▶ **What the exercise asks**
Identify and pull out each line of the entries in which "will" occurs.

Records from a data collection:
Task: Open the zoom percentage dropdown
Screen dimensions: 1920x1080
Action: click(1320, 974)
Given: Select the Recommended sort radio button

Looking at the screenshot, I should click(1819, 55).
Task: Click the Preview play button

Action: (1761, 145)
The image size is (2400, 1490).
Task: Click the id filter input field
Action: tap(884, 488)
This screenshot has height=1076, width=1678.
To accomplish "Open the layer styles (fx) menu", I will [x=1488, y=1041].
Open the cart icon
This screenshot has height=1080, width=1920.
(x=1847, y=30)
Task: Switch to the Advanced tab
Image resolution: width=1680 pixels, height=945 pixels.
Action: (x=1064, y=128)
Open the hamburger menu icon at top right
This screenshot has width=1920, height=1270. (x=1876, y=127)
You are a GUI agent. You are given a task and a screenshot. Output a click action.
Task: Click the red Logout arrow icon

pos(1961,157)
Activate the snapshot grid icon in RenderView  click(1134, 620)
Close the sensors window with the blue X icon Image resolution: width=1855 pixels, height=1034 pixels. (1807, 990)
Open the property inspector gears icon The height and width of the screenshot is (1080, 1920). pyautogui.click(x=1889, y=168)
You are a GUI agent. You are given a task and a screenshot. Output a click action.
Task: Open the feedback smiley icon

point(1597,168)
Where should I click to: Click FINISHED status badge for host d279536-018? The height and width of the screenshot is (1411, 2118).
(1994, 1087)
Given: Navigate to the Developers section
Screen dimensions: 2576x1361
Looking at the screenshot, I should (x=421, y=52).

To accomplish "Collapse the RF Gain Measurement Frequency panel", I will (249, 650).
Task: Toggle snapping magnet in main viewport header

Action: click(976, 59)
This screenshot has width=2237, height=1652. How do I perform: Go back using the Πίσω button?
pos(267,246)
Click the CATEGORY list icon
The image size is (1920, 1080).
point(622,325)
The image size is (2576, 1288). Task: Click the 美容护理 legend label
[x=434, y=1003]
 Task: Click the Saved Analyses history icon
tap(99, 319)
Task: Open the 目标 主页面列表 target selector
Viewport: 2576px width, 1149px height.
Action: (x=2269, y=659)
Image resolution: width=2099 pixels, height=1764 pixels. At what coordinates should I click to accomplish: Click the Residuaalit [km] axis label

▶ **Final answer**
To accomplish "Open the layer styles (fx) menu", I will [x=1488, y=1041].
To accomplish "Collapse the RF Gain Measurement Frequency panel", I will (249, 650).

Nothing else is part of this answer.